Il Tribunale di Milano aveva impugnato l’art. 14, comma 1, del Testo unico immigrazione, che disciplina il trattenimento dello straniero in appositi centri in attesa dell’esecuzione dell’espulsione. Il rimettente lamentava la violazione dell’art. 13, secondo e terzo comma, della Costituzione, che tutela la libertà personale e ne impone il controllo giudiziario.

La questione di legittimità costituzionale

Con tre ordinanze del gennaio 2002, il Tribunale di Milano (in composizione monocratica) aveva sollevato questione di legittimità costituzionale dell’art. 14, comma 1, d.lgs. 25 luglio 1998, n. 286, in riferimento all’art. 13, secondo e terzo comma, della Costituzione, nella parte relativa alle garanzie giurisdizionali sul trattenimento nei CPT.

La decisione della Corte

La Corte dichiara la manifesta inammissibilità delle questioni.

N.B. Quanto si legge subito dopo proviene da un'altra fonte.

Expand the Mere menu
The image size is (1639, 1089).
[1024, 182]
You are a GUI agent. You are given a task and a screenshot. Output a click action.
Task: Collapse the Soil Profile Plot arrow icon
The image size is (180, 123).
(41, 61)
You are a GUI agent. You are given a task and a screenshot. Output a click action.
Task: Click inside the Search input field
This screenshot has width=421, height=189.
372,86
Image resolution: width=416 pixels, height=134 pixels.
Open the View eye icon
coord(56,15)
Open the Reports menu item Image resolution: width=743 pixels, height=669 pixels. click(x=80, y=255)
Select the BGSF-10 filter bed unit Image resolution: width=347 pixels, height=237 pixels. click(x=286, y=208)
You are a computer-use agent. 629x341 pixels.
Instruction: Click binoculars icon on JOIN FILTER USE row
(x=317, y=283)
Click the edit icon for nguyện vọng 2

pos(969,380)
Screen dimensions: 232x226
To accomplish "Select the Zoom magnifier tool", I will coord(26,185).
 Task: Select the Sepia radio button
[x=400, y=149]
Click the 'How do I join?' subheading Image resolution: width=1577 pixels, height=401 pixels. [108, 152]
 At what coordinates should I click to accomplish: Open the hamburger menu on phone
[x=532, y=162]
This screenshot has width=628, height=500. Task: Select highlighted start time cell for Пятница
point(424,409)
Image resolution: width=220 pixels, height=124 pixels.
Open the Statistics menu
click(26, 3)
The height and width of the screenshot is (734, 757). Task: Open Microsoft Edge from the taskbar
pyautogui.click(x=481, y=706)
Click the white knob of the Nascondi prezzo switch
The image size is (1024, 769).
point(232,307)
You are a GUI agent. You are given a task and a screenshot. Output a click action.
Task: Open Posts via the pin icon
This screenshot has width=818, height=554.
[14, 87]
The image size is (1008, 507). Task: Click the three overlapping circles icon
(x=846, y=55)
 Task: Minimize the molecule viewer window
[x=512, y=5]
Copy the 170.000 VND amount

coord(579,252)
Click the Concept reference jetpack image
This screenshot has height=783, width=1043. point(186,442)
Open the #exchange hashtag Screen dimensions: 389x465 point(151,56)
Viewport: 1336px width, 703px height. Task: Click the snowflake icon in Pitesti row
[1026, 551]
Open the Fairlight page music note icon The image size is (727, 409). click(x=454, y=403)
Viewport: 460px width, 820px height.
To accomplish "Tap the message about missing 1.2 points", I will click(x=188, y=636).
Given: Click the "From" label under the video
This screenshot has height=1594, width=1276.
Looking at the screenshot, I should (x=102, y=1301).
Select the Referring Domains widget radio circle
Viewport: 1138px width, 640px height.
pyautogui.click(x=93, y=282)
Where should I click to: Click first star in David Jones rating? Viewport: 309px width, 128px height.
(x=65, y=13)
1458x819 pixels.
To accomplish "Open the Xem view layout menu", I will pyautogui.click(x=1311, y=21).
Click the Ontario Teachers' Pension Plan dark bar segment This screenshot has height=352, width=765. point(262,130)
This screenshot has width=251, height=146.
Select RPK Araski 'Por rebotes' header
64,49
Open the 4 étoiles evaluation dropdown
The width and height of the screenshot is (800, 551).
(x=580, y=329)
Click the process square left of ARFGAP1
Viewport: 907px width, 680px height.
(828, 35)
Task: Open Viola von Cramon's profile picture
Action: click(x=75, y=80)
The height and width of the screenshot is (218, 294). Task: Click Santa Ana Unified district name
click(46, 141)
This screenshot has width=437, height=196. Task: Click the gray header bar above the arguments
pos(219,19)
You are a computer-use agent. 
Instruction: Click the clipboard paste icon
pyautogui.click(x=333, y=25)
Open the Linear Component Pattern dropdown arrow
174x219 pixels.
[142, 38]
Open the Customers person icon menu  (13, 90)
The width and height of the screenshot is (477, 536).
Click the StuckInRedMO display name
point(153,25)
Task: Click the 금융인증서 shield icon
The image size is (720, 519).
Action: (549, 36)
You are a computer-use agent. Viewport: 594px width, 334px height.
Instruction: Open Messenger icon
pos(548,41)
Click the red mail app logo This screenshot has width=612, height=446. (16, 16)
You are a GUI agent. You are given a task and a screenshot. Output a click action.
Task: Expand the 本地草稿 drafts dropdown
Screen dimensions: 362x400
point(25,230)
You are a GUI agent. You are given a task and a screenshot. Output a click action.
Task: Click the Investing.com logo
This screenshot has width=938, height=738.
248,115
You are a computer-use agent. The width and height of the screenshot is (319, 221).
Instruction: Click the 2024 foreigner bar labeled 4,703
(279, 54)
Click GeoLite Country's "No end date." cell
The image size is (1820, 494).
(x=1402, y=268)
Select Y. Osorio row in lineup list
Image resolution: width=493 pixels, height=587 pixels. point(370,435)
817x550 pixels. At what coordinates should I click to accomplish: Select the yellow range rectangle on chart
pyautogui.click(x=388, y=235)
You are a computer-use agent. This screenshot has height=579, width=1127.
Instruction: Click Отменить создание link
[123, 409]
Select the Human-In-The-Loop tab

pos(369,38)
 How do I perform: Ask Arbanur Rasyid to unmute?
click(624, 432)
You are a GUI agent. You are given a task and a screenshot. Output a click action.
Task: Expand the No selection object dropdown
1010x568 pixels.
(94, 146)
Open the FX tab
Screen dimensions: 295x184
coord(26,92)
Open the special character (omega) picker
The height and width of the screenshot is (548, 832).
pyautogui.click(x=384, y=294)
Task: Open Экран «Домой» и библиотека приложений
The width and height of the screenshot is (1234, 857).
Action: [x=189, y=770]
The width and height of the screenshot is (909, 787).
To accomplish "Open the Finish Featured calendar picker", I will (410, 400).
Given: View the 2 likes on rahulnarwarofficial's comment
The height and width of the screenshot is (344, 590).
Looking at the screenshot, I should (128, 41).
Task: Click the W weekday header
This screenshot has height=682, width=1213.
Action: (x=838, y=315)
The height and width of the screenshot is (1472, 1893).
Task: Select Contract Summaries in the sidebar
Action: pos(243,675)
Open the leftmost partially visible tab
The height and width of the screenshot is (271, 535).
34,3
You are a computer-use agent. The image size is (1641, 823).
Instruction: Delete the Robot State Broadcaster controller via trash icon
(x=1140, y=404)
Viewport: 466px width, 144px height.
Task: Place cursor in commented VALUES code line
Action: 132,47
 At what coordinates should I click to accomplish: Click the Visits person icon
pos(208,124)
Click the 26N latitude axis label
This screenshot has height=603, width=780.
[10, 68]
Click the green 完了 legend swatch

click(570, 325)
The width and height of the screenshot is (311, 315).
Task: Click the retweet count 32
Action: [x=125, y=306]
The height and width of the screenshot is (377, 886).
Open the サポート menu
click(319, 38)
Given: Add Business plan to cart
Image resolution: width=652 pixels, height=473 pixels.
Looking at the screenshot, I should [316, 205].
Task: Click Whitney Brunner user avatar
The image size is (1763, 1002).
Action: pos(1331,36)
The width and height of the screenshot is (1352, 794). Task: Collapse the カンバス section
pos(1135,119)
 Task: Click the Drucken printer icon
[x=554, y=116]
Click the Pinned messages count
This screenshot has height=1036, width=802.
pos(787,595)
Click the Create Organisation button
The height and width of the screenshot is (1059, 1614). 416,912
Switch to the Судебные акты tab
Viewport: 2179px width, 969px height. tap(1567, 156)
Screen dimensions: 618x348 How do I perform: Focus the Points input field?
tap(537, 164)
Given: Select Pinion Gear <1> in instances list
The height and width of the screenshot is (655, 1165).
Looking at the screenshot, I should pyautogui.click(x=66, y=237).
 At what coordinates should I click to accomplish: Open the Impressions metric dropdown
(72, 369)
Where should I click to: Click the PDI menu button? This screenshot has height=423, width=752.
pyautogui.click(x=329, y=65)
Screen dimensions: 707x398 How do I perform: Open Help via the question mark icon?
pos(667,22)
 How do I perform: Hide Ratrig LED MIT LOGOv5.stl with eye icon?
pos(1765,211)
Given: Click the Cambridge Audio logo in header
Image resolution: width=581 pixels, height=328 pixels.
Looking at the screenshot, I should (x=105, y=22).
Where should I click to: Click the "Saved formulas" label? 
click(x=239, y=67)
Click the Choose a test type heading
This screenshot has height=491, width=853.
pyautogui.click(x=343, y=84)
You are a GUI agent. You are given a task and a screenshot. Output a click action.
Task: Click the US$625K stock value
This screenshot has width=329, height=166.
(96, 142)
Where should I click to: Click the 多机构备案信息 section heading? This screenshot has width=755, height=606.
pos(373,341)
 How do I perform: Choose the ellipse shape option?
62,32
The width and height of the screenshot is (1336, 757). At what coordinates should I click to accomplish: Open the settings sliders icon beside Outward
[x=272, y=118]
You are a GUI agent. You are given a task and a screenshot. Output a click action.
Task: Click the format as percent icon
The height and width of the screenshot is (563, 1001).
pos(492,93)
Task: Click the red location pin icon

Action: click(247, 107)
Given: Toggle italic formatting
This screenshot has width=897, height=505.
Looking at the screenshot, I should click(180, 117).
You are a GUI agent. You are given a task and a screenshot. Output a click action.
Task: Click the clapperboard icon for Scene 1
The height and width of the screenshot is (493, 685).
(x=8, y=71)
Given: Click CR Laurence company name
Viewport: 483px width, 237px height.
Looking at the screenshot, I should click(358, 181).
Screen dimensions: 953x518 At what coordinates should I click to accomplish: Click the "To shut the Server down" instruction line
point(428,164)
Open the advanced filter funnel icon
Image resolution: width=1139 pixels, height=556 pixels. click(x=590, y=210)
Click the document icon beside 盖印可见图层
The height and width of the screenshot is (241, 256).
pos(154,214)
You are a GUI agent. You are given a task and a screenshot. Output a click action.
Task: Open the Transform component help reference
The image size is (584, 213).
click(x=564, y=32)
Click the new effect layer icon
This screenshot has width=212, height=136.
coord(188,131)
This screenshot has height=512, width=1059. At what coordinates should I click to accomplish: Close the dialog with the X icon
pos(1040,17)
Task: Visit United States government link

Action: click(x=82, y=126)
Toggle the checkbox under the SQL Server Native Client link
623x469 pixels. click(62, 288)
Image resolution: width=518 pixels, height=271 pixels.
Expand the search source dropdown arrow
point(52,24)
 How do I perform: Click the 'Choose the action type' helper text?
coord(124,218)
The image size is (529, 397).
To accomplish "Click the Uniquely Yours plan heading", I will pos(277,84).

Le ordinanze di rimessione non soddisfacevano i requisiti minimi di motivazione richiesti: il giudice a quo non aveva illustrato con sufficiente chiarezza in che modo la disposizione impugnata fosse rilevante nel caso concreto e non aveva adeguatamente argomentato la non manifesta infondatezza.

Il principio

L’ordinanza di rimessione deve contenere una motivazione adeguata sia sulla rilevanza della questione nel giudizio a quo sia sulla non manifesta infondatezza. La mancanza di questa doppia motivazione determina la manifesta inammissibilità della questione, indipendentemente dal merito costituzionale del problema.

Domande e risposte

Che cos’è il trattenimento nei CPT previsto dall’art. 14 d.lgs. 286/1998?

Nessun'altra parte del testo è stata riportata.